* [Required action]: Give the listing again in full, matching it character for character.
┌────────
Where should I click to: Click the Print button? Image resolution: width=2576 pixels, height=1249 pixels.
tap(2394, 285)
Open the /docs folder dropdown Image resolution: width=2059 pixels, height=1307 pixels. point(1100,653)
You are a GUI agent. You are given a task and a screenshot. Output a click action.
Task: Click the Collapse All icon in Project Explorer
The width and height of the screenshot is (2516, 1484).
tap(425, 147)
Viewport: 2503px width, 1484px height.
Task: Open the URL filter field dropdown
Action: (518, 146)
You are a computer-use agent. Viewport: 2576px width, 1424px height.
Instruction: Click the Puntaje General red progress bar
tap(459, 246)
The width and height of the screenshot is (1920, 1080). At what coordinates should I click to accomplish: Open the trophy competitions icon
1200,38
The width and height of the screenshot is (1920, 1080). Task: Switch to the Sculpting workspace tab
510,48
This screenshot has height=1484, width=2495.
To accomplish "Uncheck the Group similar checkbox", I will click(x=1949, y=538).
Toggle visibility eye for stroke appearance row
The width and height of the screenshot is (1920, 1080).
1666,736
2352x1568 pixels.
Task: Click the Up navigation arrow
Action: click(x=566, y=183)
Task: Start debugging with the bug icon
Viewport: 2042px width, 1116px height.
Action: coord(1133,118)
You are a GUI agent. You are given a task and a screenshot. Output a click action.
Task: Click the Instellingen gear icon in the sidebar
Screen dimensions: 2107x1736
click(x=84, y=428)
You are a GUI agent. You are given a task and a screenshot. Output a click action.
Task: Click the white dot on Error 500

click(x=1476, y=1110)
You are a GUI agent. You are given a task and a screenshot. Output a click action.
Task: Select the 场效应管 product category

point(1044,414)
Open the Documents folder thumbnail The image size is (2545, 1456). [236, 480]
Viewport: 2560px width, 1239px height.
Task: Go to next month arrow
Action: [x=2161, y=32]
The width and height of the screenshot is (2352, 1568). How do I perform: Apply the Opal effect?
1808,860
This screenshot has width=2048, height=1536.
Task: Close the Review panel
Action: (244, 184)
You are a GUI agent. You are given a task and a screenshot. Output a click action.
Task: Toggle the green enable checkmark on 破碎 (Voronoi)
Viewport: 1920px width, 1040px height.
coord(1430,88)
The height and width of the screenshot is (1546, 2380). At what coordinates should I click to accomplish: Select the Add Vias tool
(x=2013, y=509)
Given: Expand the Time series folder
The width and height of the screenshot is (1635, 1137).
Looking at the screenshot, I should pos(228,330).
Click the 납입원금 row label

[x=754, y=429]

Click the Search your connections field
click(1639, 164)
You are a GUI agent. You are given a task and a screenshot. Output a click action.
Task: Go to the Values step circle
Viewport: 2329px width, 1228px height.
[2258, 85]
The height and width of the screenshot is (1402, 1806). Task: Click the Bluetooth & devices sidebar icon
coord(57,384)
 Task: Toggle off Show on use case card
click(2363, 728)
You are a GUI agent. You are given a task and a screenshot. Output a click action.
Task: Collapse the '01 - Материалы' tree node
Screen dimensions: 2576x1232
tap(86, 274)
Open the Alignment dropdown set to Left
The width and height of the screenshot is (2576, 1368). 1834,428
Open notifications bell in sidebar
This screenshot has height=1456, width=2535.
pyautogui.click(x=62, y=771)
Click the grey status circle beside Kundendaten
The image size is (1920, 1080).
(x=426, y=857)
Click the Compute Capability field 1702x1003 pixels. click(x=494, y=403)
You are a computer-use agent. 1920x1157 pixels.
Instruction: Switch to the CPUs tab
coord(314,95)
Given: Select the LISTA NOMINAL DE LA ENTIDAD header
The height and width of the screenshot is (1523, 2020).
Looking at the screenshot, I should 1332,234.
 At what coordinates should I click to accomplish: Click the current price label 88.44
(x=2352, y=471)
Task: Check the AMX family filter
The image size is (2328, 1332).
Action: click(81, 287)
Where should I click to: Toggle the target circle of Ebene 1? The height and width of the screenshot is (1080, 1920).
└────────
* [Problem solution]:
Where should I click to: Click the Print button? Image resolution: width=2576 pixels, height=1249 pixels.
tap(2394, 285)
Open the /docs folder dropdown Image resolution: width=2059 pixels, height=1307 pixels. point(1100,653)
You are a GUI agent. You are given a task and a screenshot. Output a click action.
Task: Click the Collapse All icon in Project Explorer
The width and height of the screenshot is (2516, 1484).
tap(425, 147)
Viewport: 2503px width, 1484px height.
Task: Open the URL filter field dropdown
Action: (518, 146)
You are a computer-use agent. Viewport: 2576px width, 1424px height.
Instruction: Click the Puntaje General red progress bar
tap(459, 246)
The width and height of the screenshot is (1920, 1080). At what coordinates should I click to accomplish: Open the trophy competitions icon
1200,38
The width and height of the screenshot is (1920, 1080). Task: Switch to the Sculpting workspace tab
510,48
This screenshot has height=1484, width=2495.
To accomplish "Uncheck the Group similar checkbox", I will click(x=1949, y=538).
Toggle visibility eye for stroke appearance row
The width and height of the screenshot is (1920, 1080).
1666,736
2352x1568 pixels.
Task: Click the Up navigation arrow
Action: click(x=566, y=183)
Task: Start debugging with the bug icon
Viewport: 2042px width, 1116px height.
Action: coord(1133,118)
You are a GUI agent. You are given a task and a screenshot. Output a click action.
Task: Click the Instellingen gear icon in the sidebar
Screen dimensions: 2107x1736
click(x=84, y=428)
You are a GUI agent. You are given a task and a screenshot. Output a click action.
Task: Click the white dot on Error 500

click(x=1476, y=1110)
You are a GUI agent. You are given a task and a screenshot. Output a click action.
Task: Select the 场效应管 product category

point(1044,414)
Open the Documents folder thumbnail The image size is (2545, 1456). [236, 480]
Viewport: 2560px width, 1239px height.
Task: Go to next month arrow
Action: [x=2161, y=32]
The width and height of the screenshot is (2352, 1568). How do I perform: Apply the Opal effect?
1808,860
This screenshot has width=2048, height=1536.
Task: Close the Review panel
Action: (244, 184)
You are a GUI agent. You are given a task and a screenshot. Output a click action.
Task: Toggle the green enable checkmark on 破碎 (Voronoi)
Viewport: 1920px width, 1040px height.
coord(1430,88)
The height and width of the screenshot is (1546, 2380). At what coordinates should I click to accomplish: Select the Add Vias tool
(x=2013, y=509)
Given: Expand the Time series folder
The width and height of the screenshot is (1635, 1137).
Looking at the screenshot, I should pos(228,330).
Click the 납입원금 row label

[x=754, y=429]

Click the Search your connections field
click(1639, 164)
You are a GUI agent. You are given a task and a screenshot. Output a click action.
Task: Go to the Values step circle
Viewport: 2329px width, 1228px height.
[2258, 85]
The height and width of the screenshot is (1402, 1806). Task: Click the Bluetooth & devices sidebar icon
coord(57,384)
 Task: Toggle off Show on use case card
click(2363, 728)
You are a GUI agent. You are given a task and a screenshot. Output a click action.
Task: Collapse the '01 - Материалы' tree node
Screen dimensions: 2576x1232
tap(86, 274)
Open the Alignment dropdown set to Left
The width and height of the screenshot is (2576, 1368). 1834,428
Open notifications bell in sidebar
This screenshot has height=1456, width=2535.
pyautogui.click(x=62, y=771)
Click the grey status circle beside Kundendaten
The image size is (1920, 1080).
(x=426, y=857)
Click the Compute Capability field 1702x1003 pixels. click(x=494, y=403)
You are a computer-use agent. 1920x1157 pixels.
Instruction: Switch to the CPUs tab
coord(314,95)
Given: Select the LISTA NOMINAL DE LA ENTIDAD header
The height and width of the screenshot is (1523, 2020).
Looking at the screenshot, I should 1332,234.
 At what coordinates should I click to accomplish: Click the current price label 88.44
(x=2352, y=471)
Task: Check the AMX family filter
The image size is (2328, 1332).
Action: click(81, 287)
Where should I click to: Toggle the target circle of Ebene 1? The height and width of the screenshot is (1080, 1920).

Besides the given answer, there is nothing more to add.